▶ [EXERCISE DIRECTIONS]
Give back every line of the data, word for word.

[Items from a dataset]
=== Section Start ===

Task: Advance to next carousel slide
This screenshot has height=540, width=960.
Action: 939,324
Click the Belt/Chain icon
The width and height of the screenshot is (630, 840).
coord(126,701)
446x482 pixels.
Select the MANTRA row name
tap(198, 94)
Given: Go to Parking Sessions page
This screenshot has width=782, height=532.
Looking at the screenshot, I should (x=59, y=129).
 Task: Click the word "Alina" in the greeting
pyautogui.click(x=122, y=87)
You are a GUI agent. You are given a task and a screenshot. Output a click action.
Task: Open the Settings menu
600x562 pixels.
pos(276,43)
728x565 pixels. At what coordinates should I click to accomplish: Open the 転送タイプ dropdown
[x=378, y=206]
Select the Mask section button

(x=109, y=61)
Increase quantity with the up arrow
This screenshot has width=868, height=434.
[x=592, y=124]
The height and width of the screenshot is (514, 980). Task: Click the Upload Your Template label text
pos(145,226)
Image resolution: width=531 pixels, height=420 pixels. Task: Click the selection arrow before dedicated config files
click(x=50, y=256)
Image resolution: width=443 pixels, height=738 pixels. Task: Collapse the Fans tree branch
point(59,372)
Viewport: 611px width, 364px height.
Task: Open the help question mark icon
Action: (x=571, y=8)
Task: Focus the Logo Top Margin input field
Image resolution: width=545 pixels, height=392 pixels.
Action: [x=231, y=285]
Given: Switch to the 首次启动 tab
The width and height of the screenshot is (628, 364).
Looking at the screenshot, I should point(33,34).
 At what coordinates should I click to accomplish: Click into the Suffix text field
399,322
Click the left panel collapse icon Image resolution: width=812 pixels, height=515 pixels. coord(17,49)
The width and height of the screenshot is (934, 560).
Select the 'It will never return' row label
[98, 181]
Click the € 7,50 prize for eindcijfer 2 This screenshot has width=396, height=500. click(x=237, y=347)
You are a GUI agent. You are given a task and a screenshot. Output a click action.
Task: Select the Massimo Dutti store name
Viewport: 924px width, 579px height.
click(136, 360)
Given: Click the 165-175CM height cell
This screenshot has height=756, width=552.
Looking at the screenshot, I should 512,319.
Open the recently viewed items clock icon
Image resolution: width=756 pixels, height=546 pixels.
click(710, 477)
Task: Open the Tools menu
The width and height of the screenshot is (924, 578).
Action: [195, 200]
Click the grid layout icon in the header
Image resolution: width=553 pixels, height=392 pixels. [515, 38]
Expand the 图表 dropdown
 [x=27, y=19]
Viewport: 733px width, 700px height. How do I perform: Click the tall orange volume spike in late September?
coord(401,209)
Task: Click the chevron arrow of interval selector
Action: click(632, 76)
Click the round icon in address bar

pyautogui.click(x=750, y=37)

=== Section End ===

▶ [TASK RESPONSE]
Task: Advance to next carousel slide
This screenshot has height=540, width=960.
Action: 939,324
Click the Belt/Chain icon
The width and height of the screenshot is (630, 840).
coord(126,701)
446x482 pixels.
Select the MANTRA row name
tap(198, 94)
Given: Go to Parking Sessions page
This screenshot has width=782, height=532.
Looking at the screenshot, I should (x=59, y=129).
 Task: Click the word "Alina" in the greeting
pyautogui.click(x=122, y=87)
You are a GUI agent. You are given a task and a screenshot. Output a click action.
Task: Open the Settings menu
600x562 pixels.
pos(276,43)
728x565 pixels. At what coordinates should I click to accomplish: Open the 転送タイプ dropdown
[x=378, y=206]
Select the Mask section button

(x=109, y=61)
Increase quantity with the up arrow
This screenshot has width=868, height=434.
[x=592, y=124]
The height and width of the screenshot is (514, 980). Task: Click the Upload Your Template label text
pos(145,226)
Image resolution: width=531 pixels, height=420 pixels. Task: Click the selection arrow before dedicated config files
click(x=50, y=256)
Image resolution: width=443 pixels, height=738 pixels. Task: Collapse the Fans tree branch
point(59,372)
Viewport: 611px width, 364px height.
Task: Open the help question mark icon
Action: (x=571, y=8)
Task: Focus the Logo Top Margin input field
Image resolution: width=545 pixels, height=392 pixels.
Action: [x=231, y=285]
Given: Switch to the 首次启动 tab
The width and height of the screenshot is (628, 364).
Looking at the screenshot, I should point(33,34).
 At what coordinates should I click to accomplish: Click into the Suffix text field
399,322
Click the left panel collapse icon Image resolution: width=812 pixels, height=515 pixels. coord(17,49)
The width and height of the screenshot is (934, 560).
Select the 'It will never return' row label
[98, 181]
Click the € 7,50 prize for eindcijfer 2 This screenshot has width=396, height=500. click(x=237, y=347)
You are a GUI agent. You are given a task and a screenshot. Output a click action.
Task: Select the Massimo Dutti store name
Viewport: 924px width, 579px height.
click(136, 360)
Given: Click the 165-175CM height cell
This screenshot has height=756, width=552.
Looking at the screenshot, I should 512,319.
Open the recently viewed items clock icon
Image resolution: width=756 pixels, height=546 pixels.
click(710, 477)
Task: Open the Tools menu
The width and height of the screenshot is (924, 578).
Action: [195, 200]
Click the grid layout icon in the header
Image resolution: width=553 pixels, height=392 pixels. [515, 38]
Expand the 图表 dropdown
 [x=27, y=19]
Viewport: 733px width, 700px height. How do I perform: Click the tall orange volume spike in late September?
coord(401,209)
Task: Click the chevron arrow of interval selector
Action: click(632, 76)
Click the round icon in address bar

pyautogui.click(x=750, y=37)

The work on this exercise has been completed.